Be Selective for a Bumpier Ride

Markets may press even higher this year, but some areas may fall behind.

Markets continued to rally, with U.S. stocks posting their best August performance since 1986. Investors were encouraged by better-than-feared economic releases and optimism around vaccine and treatment developments, while global central banks continued to provide ample liquidity. Credit markets also produced positive returns, albeit less so than equities. Interest rate-sensitive sectors lagged due to higher rates and robust issuance.

The Federal Reserve announced their new long-run monetary policy framework sooner than expected. Notably, the Fed’s more flexible approach to inflation targeting indicates a more accommodative stance for years to come.

The global economy has continued to recover with broad data beating expectations in recent months by the widest margins in nearly a decade. That said, a recovery to pre-COVID levels likely won’t occur until at least 2021 and partially hinges on the development of an effective and widely distributed vaccine, which remains uncertain. A plethora of political risks also dot the horizon, including the U.S. election, fiscal cliff and tensions with China.

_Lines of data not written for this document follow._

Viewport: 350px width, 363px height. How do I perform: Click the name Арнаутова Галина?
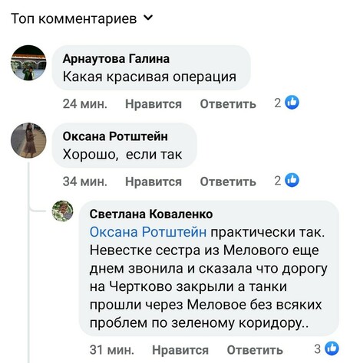(x=116, y=59)
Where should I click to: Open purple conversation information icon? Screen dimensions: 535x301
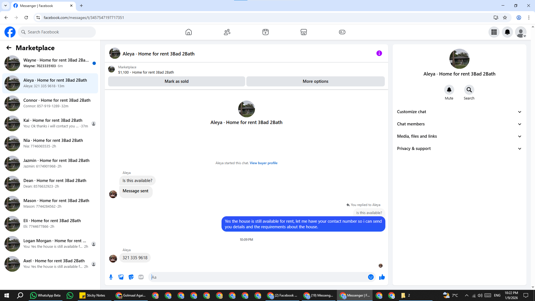[x=379, y=53]
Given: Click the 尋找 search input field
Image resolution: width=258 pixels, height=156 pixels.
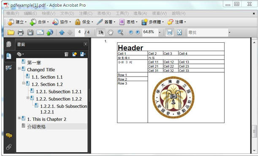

The early September weakness in certain tech names that had been fueling the bulk of the U.S. rally reminds us that the recovery is not cemented, and downside asymmetry exists in many areas. While we continue to favor credit, a similar comment could be made where chasing higher yields in lower quality areas may lead to disappointment if volatility and uncertainty rises. As such, we maintain a high level of scrutiny in our credit selection.